SAFE-clustering: Single-cell Aggregated (From Ensemble) Clustering for Single-cell RNA-seq Data
Title: SAFE-clustering: Single-cell Aggregated (From Ensemble) Clustering for Single-cell RNA-seq Data
Speaker: Dr. Yun Li
Department of Genetics, Department of Biostatistics,
University of North Carolina at Chapel Hill
Time: 10:00-11:00am, Tuesday, March 20, 2018
Location: Room 311, Wang Ke-Zhen Building, Peking University
Accurately clustering cell types from a mass of heterogeneous cells is a crucial first step for the analysis of single-cell RNA-seq (scRNA-Seq) data. Although several methods have been recently developed, they utilize different characteristics of data and yield varying results in terms of both the number of clusters and actual cluster assignments.

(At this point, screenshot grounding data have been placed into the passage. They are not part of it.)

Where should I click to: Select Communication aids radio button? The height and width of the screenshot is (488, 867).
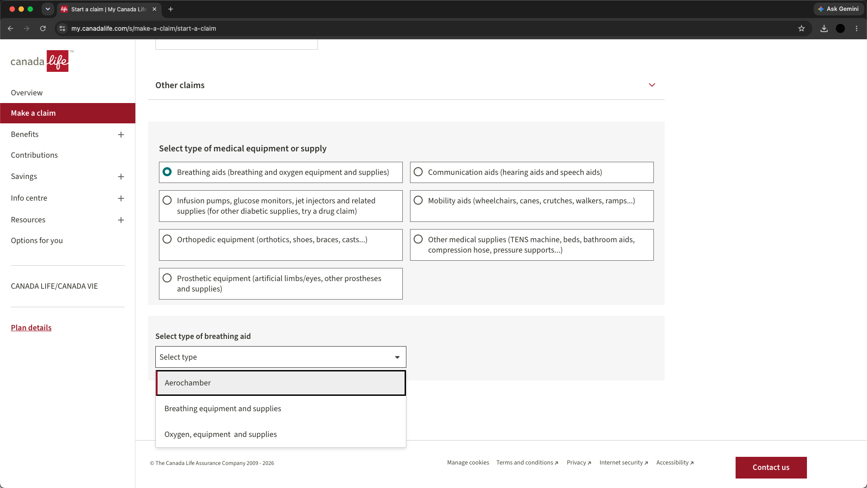click(x=418, y=172)

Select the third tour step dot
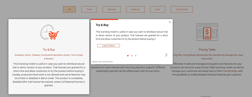point(136,56)
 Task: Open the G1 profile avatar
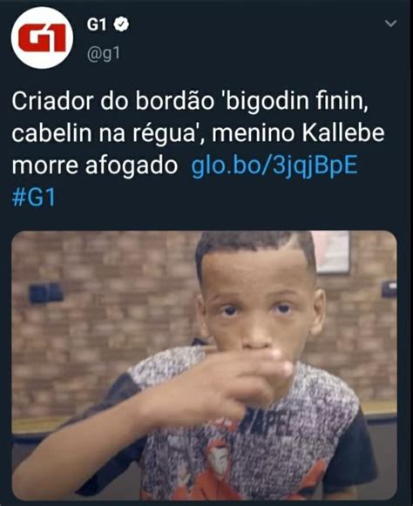pos(42,37)
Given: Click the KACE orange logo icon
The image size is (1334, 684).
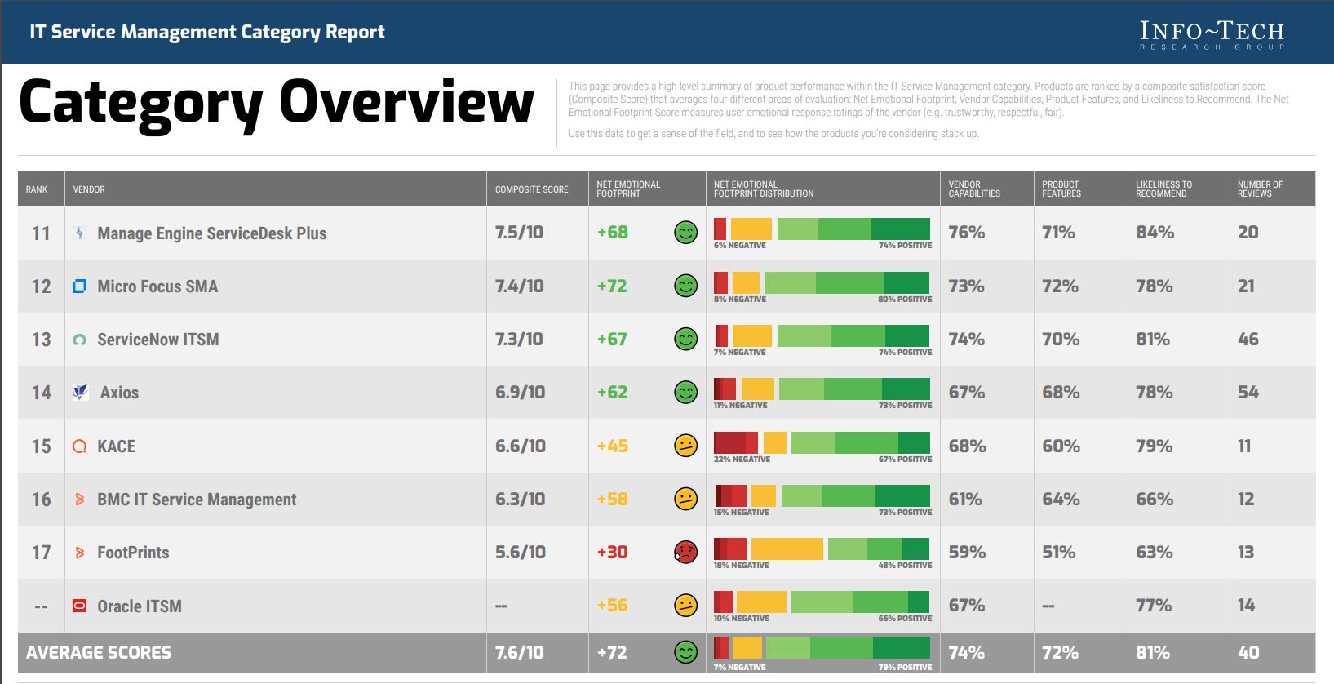Looking at the screenshot, I should [79, 446].
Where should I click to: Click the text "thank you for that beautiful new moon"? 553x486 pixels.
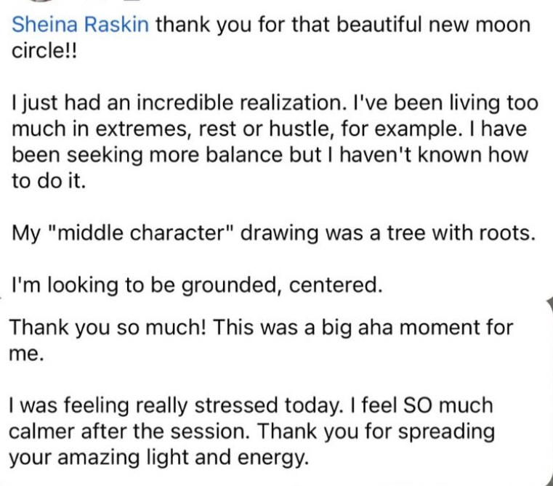(x=343, y=25)
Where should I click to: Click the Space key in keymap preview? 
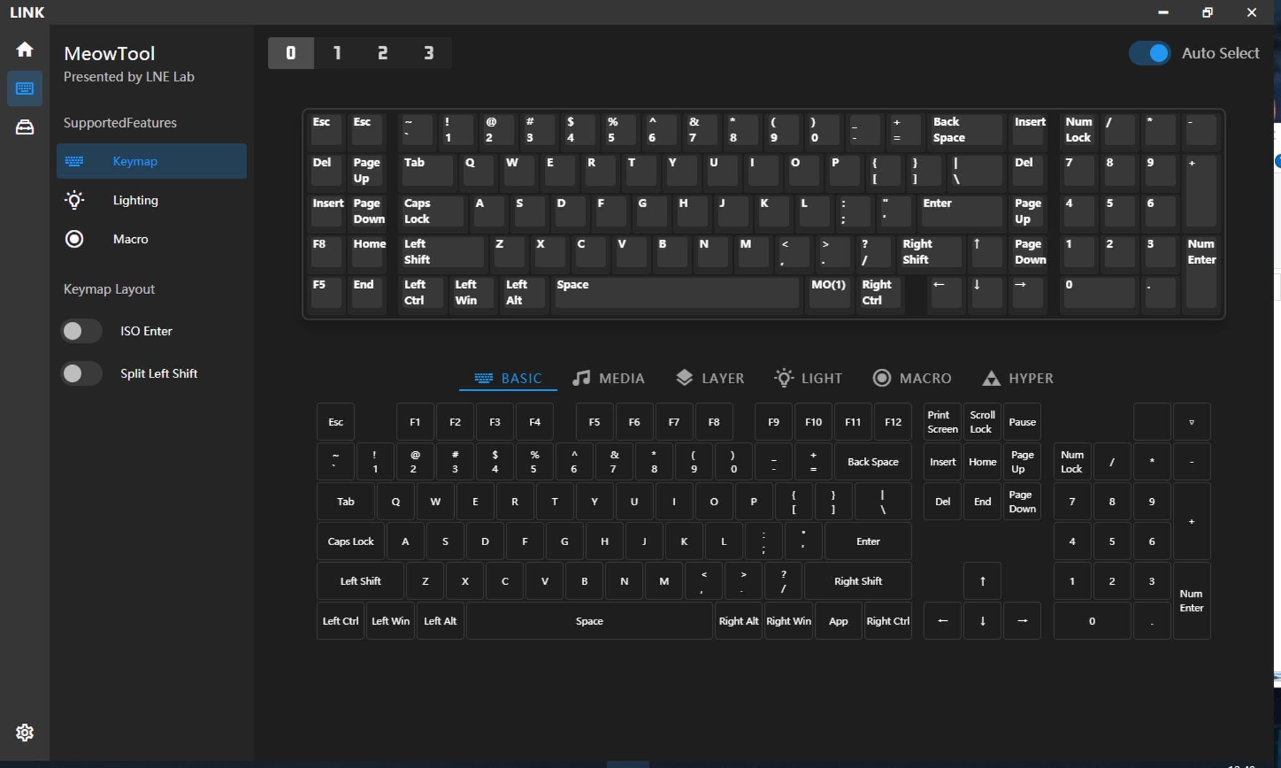(677, 292)
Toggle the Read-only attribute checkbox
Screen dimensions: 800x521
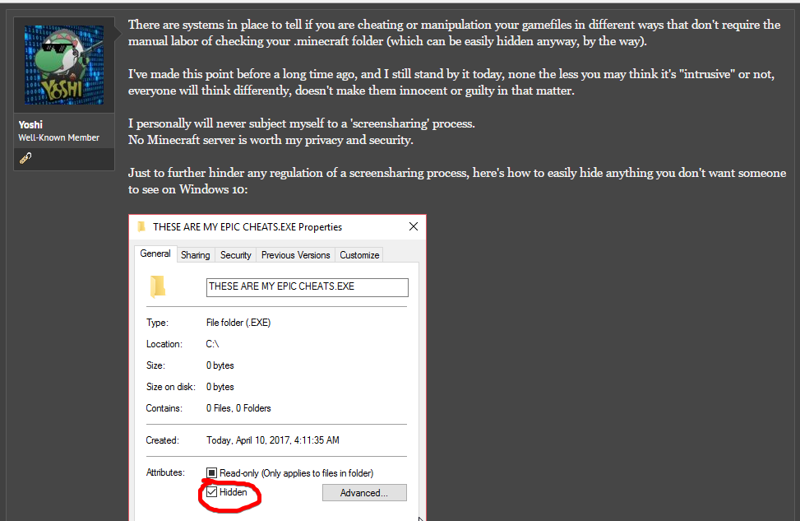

Here, we present SAFE-clustering, Single-cell Aggregated (From Ensemble) clustering, a flexible, accurate and robust method for clustering scRNA-Seq data. SAFE-clustering takes as input, results from multiple clustering methods, to build one consensus solution. SAFE-clustering currently embeds four state-of-the-art methods, SC3, CIDR, Seurat and t-SNE + k-means; and ensembles solutions from these four methods using three hypergraph-based partitioning algorithms. Extensive assessment across 14 datasets with the number of clusters ranging from 3 to 14, and the number of single cells ranging from 49 to 32,695 showcases the advantages of SAFE-clustering in terms of both cluster number (19.0% and 46.0% reduction in absolute deviation to the truth) and cluster assignment (on average 27.3% improvement, and up to 34.5% over the best of the four methods, measured by adjusted rand index). Moreover, SAFE-clustering is computationally efficient to accommodate large datasets, taking < 10 minutes to process 28,733 cells.